Can you reproduce the items exactly, from the line containing "Task: Open the English: USA" through the end of the items, both ends included?
»»
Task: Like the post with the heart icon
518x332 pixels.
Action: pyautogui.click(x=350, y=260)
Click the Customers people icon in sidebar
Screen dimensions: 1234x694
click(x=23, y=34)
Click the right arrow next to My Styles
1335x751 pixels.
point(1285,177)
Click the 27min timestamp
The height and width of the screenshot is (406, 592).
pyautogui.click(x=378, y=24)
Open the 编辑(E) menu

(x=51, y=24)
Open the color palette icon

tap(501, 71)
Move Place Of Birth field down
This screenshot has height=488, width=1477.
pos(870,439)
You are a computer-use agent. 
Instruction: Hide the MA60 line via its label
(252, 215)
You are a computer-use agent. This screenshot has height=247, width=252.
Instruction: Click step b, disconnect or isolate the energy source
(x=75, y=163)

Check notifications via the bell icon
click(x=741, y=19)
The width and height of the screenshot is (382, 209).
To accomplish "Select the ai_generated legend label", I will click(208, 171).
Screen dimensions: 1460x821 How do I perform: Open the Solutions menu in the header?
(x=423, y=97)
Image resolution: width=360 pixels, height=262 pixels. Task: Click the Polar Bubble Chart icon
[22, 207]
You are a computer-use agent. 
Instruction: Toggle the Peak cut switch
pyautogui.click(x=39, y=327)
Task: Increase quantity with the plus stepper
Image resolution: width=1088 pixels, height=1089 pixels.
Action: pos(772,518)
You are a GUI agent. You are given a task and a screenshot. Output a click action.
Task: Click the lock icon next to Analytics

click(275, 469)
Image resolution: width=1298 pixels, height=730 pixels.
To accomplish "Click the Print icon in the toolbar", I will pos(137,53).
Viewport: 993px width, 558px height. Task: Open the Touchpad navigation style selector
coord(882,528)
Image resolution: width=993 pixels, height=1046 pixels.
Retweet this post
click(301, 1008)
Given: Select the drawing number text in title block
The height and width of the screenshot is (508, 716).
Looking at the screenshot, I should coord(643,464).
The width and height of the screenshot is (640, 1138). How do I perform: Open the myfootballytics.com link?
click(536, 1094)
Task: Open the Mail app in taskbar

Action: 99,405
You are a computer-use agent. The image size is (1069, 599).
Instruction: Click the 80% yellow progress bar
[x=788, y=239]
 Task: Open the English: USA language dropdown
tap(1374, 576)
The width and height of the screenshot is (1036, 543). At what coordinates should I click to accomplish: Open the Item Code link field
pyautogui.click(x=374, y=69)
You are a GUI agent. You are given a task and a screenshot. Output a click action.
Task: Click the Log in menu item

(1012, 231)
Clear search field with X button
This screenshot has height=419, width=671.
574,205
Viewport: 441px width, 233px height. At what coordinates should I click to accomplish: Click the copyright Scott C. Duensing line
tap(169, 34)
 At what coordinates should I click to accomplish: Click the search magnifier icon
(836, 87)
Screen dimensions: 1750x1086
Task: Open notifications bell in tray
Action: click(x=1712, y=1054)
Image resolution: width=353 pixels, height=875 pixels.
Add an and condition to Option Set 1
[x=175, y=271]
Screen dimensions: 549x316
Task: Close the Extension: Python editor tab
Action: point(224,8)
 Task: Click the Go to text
««
» REPLY TO THE TASK:
 Task: Open the English: USA language dropdown
tap(1374, 576)
The width and height of the screenshot is (1036, 543). At what coordinates should I click to accomplish: Open the Item Code link field
pyautogui.click(x=374, y=69)
You are a GUI agent. You are given a task and a screenshot. Output a click action.
Task: Click the Log in menu item

(1012, 231)
Clear search field with X button
This screenshot has height=419, width=671.
574,205
Viewport: 441px width, 233px height. At what coordinates should I click to accomplish: Click the copyright Scott C. Duensing line
tap(169, 34)
 At what coordinates should I click to accomplish: Click the search magnifier icon
(836, 87)
Screen dimensions: 1750x1086
Task: Open notifications bell in tray
Action: click(x=1712, y=1054)
Image resolution: width=353 pixels, height=875 pixels.
Add an and condition to Option Set 1
[x=175, y=271]
Screen dimensions: 549x316
Task: Close the Extension: Python editor tab
Action: point(224,8)
 Task: Click the Go to text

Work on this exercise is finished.